The system theorist Horst Rittel coined the term "wicked problem" in the early 1970's as a corrective to the rationalist approach to planning and design of large-scale systems. The late 1960's and early 1970's were a heyday for rationalist planning, which can be summarized as the process of fully and explicitly laying out goals, assumptions, and constraints of a problem situation, generating and evaluating alternative solutions, and expecting that the preferred solution will emerge clearly, backed by good reasons. This approach grew, among other things, from the rise of digital computation, the activist Federal mood of the 1960's, and the prospect of bypassing bitter political struggles over such things as urban extensions of the Interstate highway system. Among its applications were low-cost public housing projects, flood control initiatives, moon missions, and Vietnam war strategy. The hope was that objective, data-driven analytical approaches would provide a broadly applicable toolkit for solving large-scale social and environmental problems.
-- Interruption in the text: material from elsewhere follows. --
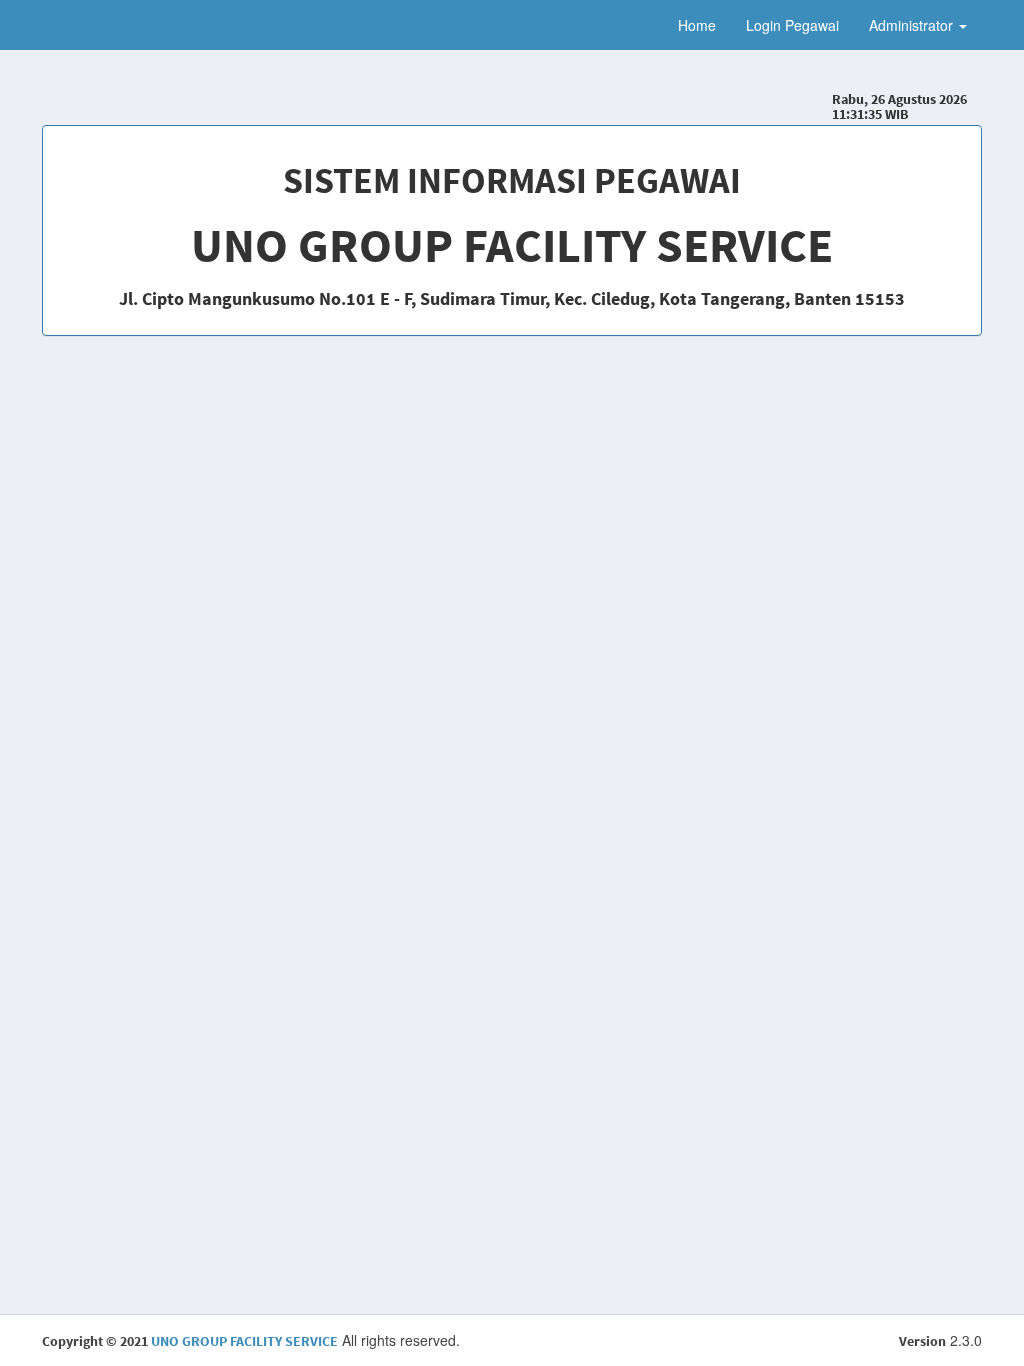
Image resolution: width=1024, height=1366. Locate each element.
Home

Rittel saw that this hope was doomed, because the problem situations in view could not be defined in agreed, unchanging ways. These problems are intrinsically ill-defined, and attempts to define them are already actions which reshape the problem and commit the analyst to a course of problem-solving which omits legitimate alternatives—and there is no way of escaping this. An extreme example is the Israel-Palestine question: a storm of protest and counter-protest greets every attempt to say what "the question" is, much less propose answers. But much milder situations exhibit wickedness. Consider low-cost housing, middle-school math curriculum, or the length of the salmon-fishing season. Indeed, every building project and most social action, down to the smallest scale, has elements of wickedness. In each case, the interests in play, the intangibility of key values, and the elusiveness of key information mean that a commonly agreed base for problem solving is not objectively available.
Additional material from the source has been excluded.